A story’s newsworthiness is determined by the balance of six values: impact, interest, timeliness, novelty, significance and conflict. Impact refers to the extent to which the story affects a large number of people. For example, a story about an earthquake that kills many people is more newsworthy than one that only affects a few. Interest is how much the subject matters to your reader. For example, a story about the death of a celebrity is more interesting to readers than a story about the passing of an obscure politician. Novelty refers to how unusual or significant the event is. A story about a celebrity’s marriage is more novel than one about the death of an old politician. Conflict is the most difficult element to define. For example, an act of violence may be newsworthy, but a murder is not. In general, however, a story about an unusual, significant or violent event is more likely to be newsworthy than one about a mundane or routine matter.
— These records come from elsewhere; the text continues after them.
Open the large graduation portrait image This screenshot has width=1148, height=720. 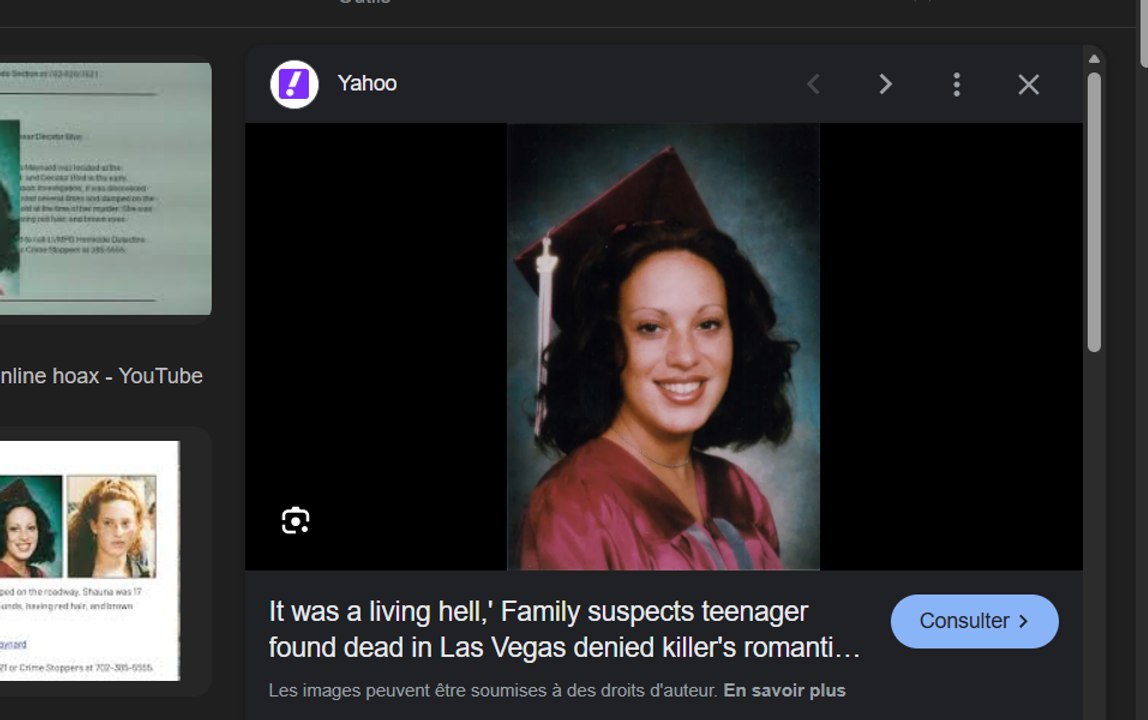tap(663, 346)
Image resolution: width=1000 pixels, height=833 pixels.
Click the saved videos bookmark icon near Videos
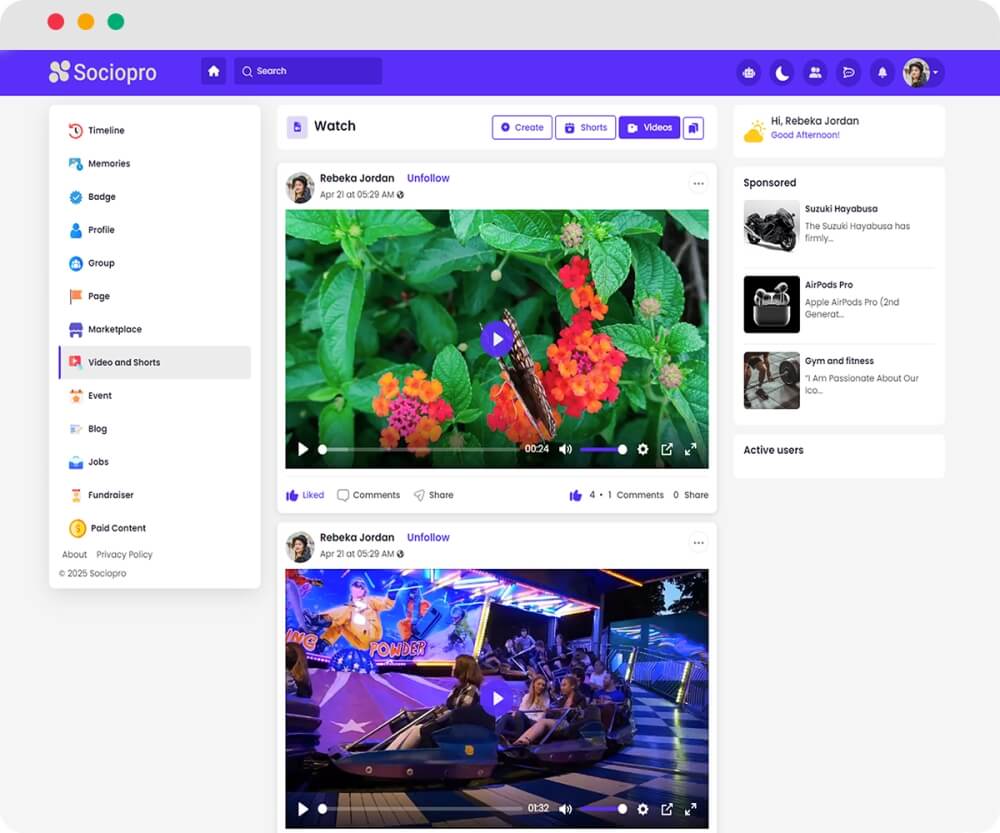pyautogui.click(x=694, y=128)
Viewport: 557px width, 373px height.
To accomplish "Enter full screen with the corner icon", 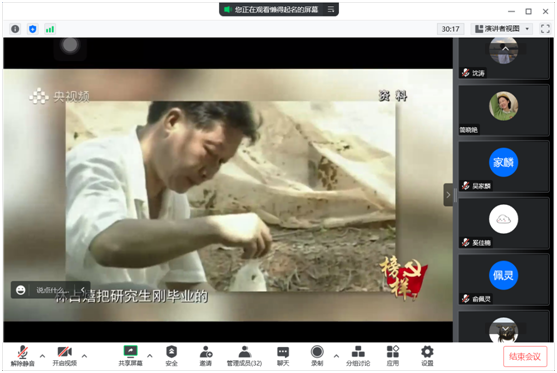I will 545,29.
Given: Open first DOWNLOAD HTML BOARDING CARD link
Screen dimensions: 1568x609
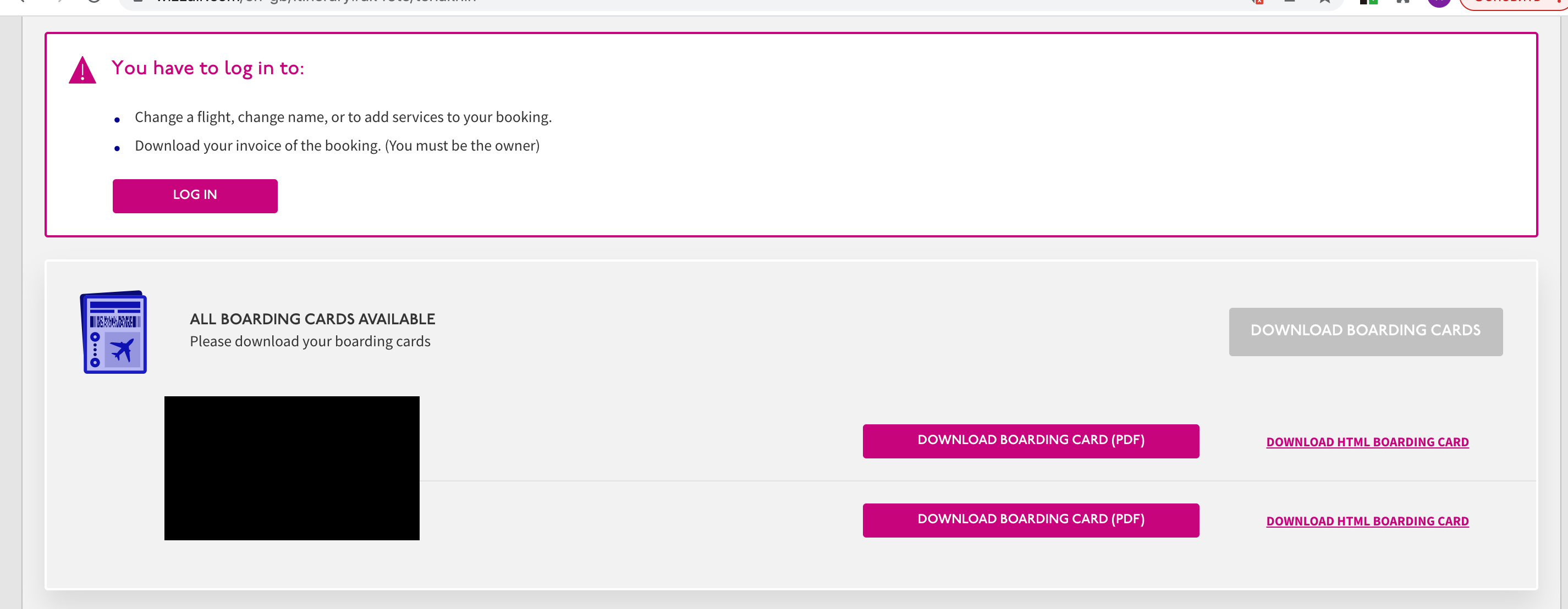Looking at the screenshot, I should click(x=1367, y=442).
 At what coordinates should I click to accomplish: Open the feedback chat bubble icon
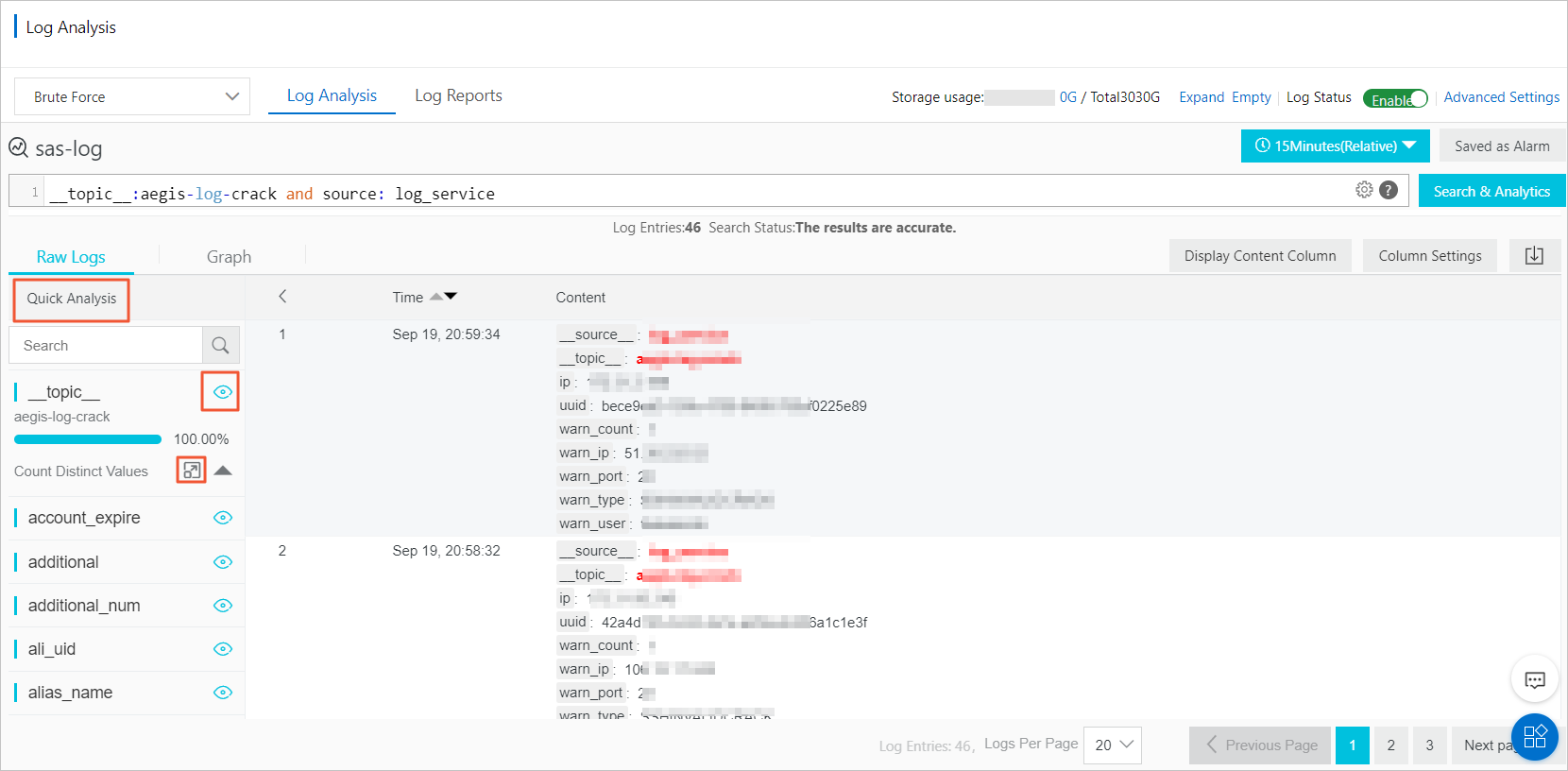(1535, 679)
Writing a news article starts with researching the topic extensively. If you’re covering a local event, this should include interviewing people who were directly involved. Obtaining quotes from people who have strong opinions on the subject also makes for good news articles. It’s essential to make sure that the quotes you’re using are factual and credited properly.
Once you have all the information you need, start by writing a catchy headline. This is known as the “lede” in journalism jargon, and it should be placed at the top of the piece so that it’s the first thing your readers see. This is especially important when writing for the Web, as it ensures that your reader gets all of the key points without scrolling down the page.
Next, write an exciting lead. This is the paragraph that introduces your news story and entices the reader to keep reading. The lead should include all of the important facts (who, what, where, when, why and how) so that even if your reader doesn’t read the entire article, they will leave knowing all of the major details. Finally, make sure to include at least one image with your news article. This is the best practice for any Web news content and it helps to grab attention and draw the reader in. Always proofread your article for errors before submitting it for publication. It’s nearly impossible to spot your own mistakes, so having a second set of eyes look over it is a must. This will guarantee that your piece is accurate and compelling.